The new RTNLB4 peptide (residues 226–250) and RTNLB7 peptide (residues 223–244) yielded α-helical secondary structure (see CD spectra in Fig. 4B) in the presence of DPC, LMPG and q = 0.25 DMPC/DHPC bicelles while remaining unstructured in DMPC and 60:1:15 DMPC:DMPG:DHPC vesicles of different sizes. Solution-state NMR was used to assign 78% of the 1Hs in the DPC-solubilized RTNLB4 peptide (Table S3 and 86% of the 1Hs in the RTNLB7 peptide (Table S4), and chemical shift and NOE data were used to map the location of the helical regions in both peptides (Fig. 4C, D). In the case of RTNLB4, a C-terminal APH is present between residues Glu226–Ser240 and in RTNLB7 a C-terminal APH is present between residues Lys229–Ile244. These sequences are plotted on a helical wheel diagram in Fig. 5 to demonstrate that both regions fit the description of an APH, and in both cases the APH is 15–16 residues in length and 20–23 residues from the reticulon homology domain.

Figure 5

Helical wheel representations of the RTNLB13 APH and the APHs we have characterized in RTNLB10, 15, 4 and 7. Each displays the characteristic shallow hydrophobic face that restricts how far they can penetrate into a membrane in order to avoid bilayer disruption.
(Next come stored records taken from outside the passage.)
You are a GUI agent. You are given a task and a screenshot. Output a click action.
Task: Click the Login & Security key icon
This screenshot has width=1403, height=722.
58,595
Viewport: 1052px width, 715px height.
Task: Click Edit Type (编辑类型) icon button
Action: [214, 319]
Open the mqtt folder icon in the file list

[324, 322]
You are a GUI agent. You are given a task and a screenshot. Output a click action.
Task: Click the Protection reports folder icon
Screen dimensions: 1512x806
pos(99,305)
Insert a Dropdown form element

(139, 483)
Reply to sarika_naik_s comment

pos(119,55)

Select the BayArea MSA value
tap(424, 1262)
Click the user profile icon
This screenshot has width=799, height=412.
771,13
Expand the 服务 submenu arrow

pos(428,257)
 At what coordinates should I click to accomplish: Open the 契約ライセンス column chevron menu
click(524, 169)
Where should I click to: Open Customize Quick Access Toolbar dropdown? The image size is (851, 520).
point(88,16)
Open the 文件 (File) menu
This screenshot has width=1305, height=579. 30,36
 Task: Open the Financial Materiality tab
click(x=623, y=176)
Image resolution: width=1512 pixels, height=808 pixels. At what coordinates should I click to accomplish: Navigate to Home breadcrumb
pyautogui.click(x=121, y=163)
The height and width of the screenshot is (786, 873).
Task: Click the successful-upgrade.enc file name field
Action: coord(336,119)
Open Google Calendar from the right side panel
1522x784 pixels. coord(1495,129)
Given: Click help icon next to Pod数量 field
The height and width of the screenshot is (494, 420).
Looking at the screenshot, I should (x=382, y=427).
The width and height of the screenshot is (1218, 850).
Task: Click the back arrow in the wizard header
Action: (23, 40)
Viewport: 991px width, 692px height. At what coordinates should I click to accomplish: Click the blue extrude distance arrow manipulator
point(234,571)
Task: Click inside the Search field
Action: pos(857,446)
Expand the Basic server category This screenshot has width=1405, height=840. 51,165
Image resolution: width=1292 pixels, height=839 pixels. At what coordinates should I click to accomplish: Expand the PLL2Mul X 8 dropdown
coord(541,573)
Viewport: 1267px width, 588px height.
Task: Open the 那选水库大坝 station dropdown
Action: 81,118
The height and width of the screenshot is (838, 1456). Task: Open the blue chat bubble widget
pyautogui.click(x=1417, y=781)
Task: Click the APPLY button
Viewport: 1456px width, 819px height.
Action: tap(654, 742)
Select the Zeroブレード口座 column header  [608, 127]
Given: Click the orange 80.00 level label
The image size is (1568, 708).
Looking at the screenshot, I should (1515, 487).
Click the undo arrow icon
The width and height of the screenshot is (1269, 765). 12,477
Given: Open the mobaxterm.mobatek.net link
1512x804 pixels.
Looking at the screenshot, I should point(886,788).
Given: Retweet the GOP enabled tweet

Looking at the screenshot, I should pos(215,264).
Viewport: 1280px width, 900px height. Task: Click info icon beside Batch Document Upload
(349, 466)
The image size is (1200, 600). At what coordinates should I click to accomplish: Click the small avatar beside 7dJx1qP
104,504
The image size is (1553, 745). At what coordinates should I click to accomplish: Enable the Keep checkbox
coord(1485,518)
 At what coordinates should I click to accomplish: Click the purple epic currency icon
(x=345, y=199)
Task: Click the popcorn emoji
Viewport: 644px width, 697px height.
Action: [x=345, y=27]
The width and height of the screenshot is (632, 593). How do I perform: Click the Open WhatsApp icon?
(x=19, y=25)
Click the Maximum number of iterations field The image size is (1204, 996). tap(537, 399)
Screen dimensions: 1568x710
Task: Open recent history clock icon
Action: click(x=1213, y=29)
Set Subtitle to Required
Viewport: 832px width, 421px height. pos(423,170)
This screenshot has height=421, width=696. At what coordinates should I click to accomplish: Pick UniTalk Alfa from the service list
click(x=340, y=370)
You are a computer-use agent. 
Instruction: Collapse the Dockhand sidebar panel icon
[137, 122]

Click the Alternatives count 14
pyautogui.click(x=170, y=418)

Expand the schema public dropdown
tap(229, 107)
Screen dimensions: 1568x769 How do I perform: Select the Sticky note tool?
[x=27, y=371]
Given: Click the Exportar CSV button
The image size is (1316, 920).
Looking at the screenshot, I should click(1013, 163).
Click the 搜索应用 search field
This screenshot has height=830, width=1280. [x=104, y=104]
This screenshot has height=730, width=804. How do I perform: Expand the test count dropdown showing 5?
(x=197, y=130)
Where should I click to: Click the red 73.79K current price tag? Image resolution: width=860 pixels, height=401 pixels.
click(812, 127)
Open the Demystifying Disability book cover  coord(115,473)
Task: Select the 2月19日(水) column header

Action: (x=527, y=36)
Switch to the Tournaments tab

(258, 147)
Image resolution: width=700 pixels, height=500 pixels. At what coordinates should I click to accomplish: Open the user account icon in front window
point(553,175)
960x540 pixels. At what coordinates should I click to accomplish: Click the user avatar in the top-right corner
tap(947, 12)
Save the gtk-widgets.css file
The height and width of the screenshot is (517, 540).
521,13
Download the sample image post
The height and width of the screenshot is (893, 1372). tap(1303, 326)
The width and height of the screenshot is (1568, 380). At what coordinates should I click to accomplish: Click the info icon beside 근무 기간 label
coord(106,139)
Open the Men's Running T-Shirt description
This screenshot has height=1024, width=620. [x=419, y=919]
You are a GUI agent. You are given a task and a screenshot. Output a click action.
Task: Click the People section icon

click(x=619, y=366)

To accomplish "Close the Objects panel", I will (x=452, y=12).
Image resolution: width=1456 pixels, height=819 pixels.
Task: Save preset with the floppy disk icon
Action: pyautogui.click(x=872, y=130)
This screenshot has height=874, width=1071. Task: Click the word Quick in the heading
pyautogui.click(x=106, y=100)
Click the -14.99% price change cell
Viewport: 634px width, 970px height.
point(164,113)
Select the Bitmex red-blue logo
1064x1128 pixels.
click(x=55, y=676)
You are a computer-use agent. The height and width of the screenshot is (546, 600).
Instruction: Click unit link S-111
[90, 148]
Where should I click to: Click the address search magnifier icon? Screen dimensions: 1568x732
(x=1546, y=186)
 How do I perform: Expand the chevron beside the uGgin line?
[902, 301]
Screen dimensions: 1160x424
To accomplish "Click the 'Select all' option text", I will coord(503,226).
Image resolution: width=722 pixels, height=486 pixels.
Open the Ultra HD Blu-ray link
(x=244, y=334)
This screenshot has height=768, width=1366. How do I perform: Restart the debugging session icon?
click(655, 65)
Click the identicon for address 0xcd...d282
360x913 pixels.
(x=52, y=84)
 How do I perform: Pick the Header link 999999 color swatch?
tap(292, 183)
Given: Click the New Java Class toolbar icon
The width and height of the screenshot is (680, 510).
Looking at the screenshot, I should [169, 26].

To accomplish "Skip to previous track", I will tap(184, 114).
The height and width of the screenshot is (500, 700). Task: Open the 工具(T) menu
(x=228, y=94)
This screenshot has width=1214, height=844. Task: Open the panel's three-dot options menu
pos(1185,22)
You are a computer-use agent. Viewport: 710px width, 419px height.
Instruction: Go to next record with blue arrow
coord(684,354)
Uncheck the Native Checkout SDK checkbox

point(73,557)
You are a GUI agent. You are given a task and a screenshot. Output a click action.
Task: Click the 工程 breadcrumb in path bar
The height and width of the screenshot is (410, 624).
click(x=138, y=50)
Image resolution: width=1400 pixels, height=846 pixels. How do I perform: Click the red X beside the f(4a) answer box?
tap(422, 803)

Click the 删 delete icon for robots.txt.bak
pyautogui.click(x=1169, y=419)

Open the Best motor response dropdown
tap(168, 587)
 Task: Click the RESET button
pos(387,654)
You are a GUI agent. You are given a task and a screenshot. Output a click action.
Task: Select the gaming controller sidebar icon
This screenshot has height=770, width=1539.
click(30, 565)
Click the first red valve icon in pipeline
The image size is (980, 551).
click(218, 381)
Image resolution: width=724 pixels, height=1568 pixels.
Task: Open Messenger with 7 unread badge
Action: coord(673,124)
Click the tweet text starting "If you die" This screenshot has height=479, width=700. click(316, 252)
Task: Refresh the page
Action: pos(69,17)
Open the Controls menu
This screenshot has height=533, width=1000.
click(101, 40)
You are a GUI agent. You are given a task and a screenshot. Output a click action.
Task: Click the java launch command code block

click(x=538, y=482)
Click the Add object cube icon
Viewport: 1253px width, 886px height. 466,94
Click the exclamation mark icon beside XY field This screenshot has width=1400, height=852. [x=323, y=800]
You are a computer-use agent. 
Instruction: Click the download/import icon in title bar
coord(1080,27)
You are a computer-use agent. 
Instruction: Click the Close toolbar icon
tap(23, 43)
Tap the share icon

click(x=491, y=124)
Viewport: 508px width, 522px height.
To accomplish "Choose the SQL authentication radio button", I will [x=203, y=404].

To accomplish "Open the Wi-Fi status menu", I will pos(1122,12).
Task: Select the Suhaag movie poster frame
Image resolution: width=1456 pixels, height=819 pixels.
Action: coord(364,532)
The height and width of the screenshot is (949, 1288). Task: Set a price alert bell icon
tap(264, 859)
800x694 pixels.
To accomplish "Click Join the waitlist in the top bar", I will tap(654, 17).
Hydrophobic residues are shaded grey, polar residues colored purple, acidic residues colored blue, basic residues colored red–orange and other residues are unshaded.


Recent studies of a yeast and a plant reticulon suggest that an APH following the reticulon homology domain is critical for membrane remodeling and ER shaping by this family of proteins22,23,24, however experimental data has only been reported for two proteins, RTNLB1323,24 and Yop1p22. Here we have examined all 21 RTN isoforms from A. thaliana to create a library of peptides in order to establish whether this feature is indeed conserved, or if the APH in RTNLB13 is unique. We have summarized our findings in a structural schematic shown in Fig. 6. Inspection of the phylogenetic tree in Fig. 1A revealed that all A. thaliana RTNLB isoforms share a common ancestor that most likely contained the RHD. RTNLB17-21 branch away from RTNLB1-16 early in evolution, and the RHD in these proteins is thought to simply tether them to the ER for other functions27,29,35,40 as these proteins are not believed to be involved in shaping the ER. Therefore, isoforms in these two clades are proposed to not contain a curvature-sensitive APH in their C-termini (Fig. 6, bottom panel) and may instead contain other features such as an additional transmembrane domain27.

Figure 6

Schematic summarizing the structural features of the RTNLB proteins in A. thaliana proposed from the results of this work. For RTNLBs in Clade 1, a curvature-responsive APH is located approximately 20 residues from the membrane-spanning RHD. This APH is located much closer to the membrane-spanning RHD in Clades 2–4, and we (and others) propose this APH may be missing in Clades 5–6.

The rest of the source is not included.